Alcohol group migration by proximity-enhanced H atom abstraction
Summary
The authors report a new molecular editing method that migrates common alcohol functional groups to proximal positions with predictable stereo- and regiochemical outcomes. The transformation proceeds via a 1,2-acyloxy radical migration under reversible hydrogen-atom transfer (HAT) catalysis promoted by an excited-state decatungstate polyanion. Key to the method is a proximity effect: non-covalent interactions between substrate and reagent direct H-atom abstraction even at polarity-mismatched C–H sites. The reaction is effective for late-stage repositioning of alcohols and, when combined with standard alcohol-installation methods, offers new routes to challenging oxygenation patterns in complex molecules.
Key Points
- New editing strategy enables migration of alcohol groups to adjacent positions with controlled stereochemistry and regiochemistry.
- Mechanistic core: 1,2-acyloxy radical migration following reversible H-atom transfer catalysed by excited-state decatungstate.
- Proximity-enhanced H-atom abstraction uses non-covalent substrate–reagent interactions to access otherwise unfavourable C–H bonds.
- Designed for late-stage modification — avoids complete re-synthesis when making small, functionally important structural changes.
- Integrates with common alcohol-installation tactics to expand synthetic access to difficult oxygenation motifs in complex targets.
Context and relevance
This method sits squarely within the trend toward precision molecular editing: tools that let chemists make small, targeted changes without rebuilding whole molecules. That makes it valuable for medicinal chemistry optimisation, natural-product derivatisation and any campaign where time and material cost matter. By enabling predictable alcohol repositioning, the approach could shorten optimisation cycles and open new retrosynthetic disconnections for oxygenated scaffolds. Supplementary information and peer-review materials accompany the report for detailed procedures and mechanistic data.
Why should I read this?
If you hate re-synthesising molecules just to move an OH by one carbon, this paper’s for you. It shows a clever way to ‘edit’ alcohol positions late in a sequence, using proximity effects to do H-atom abstraction that you’d normally think impossible. Quick wins for drug designers and synthetic chemists — less rebuilding, more tweaking.

**Problem to solve**
Return everything in the page on alcohol group migration from "Context and relevance" down to "and mechanistic data.", copied word for word.

**Entries supplied**

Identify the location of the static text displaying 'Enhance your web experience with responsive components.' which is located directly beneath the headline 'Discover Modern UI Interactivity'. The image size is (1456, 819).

* * *

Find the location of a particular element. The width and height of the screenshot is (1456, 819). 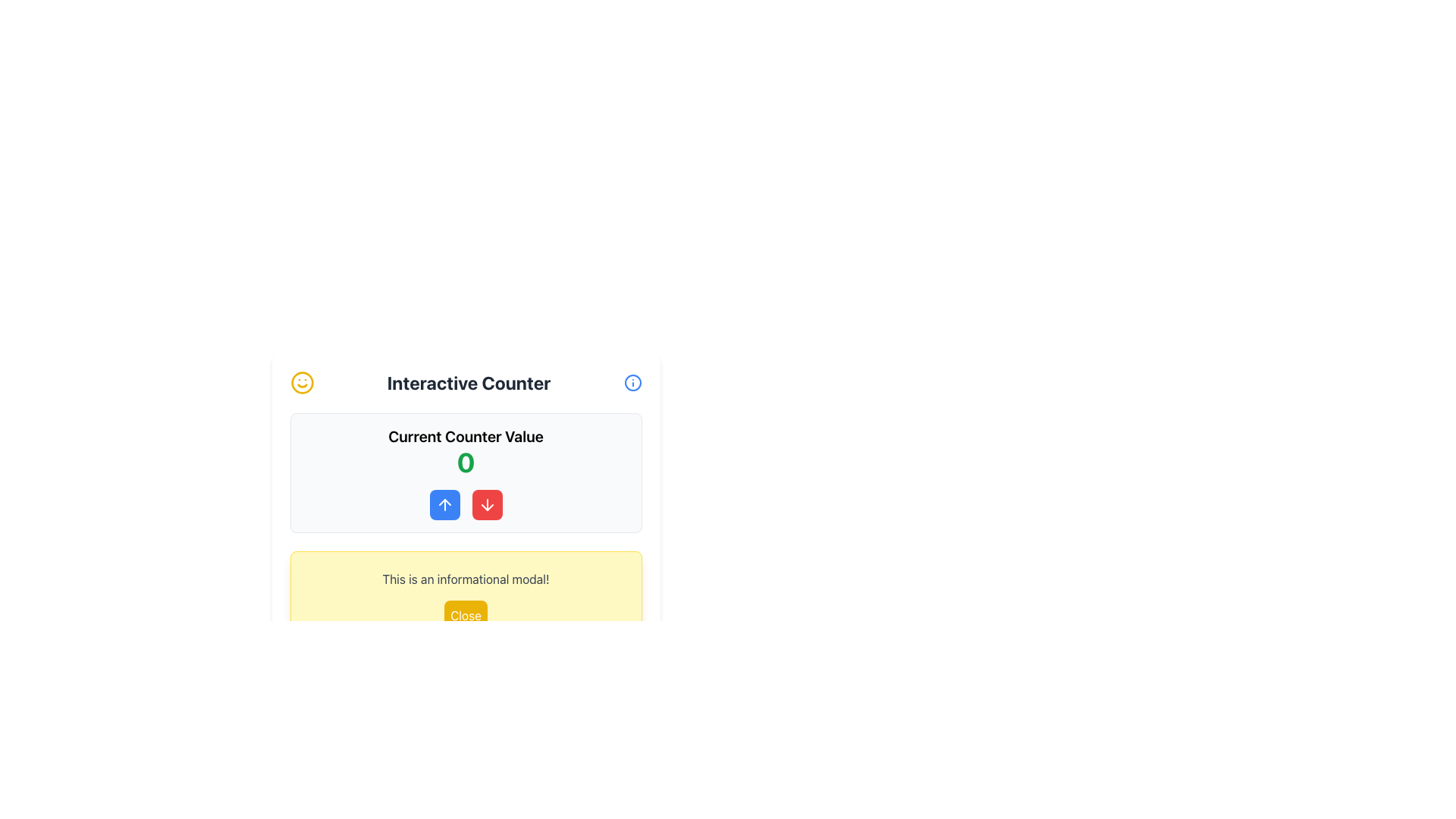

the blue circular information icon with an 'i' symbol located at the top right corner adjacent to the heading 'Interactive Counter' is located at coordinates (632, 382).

**Written response**
Context and relevance
This method sits squarely within the trend toward precision molecular editing: tools that let chemists make small, targeted changes without rebuilding whole molecules. That makes it valuable for medicinal chemistry optimisation, natural-product derivatisation and any campaign where time and material cost matter. By enabling predictable alcohol repositioning, the approach could shorten optimisation cycles and open new retrosynthetic disconnections for oxygenated scaffolds. Supplementary information and peer-review materials accompany the report for detailed procedures and mechanistic data.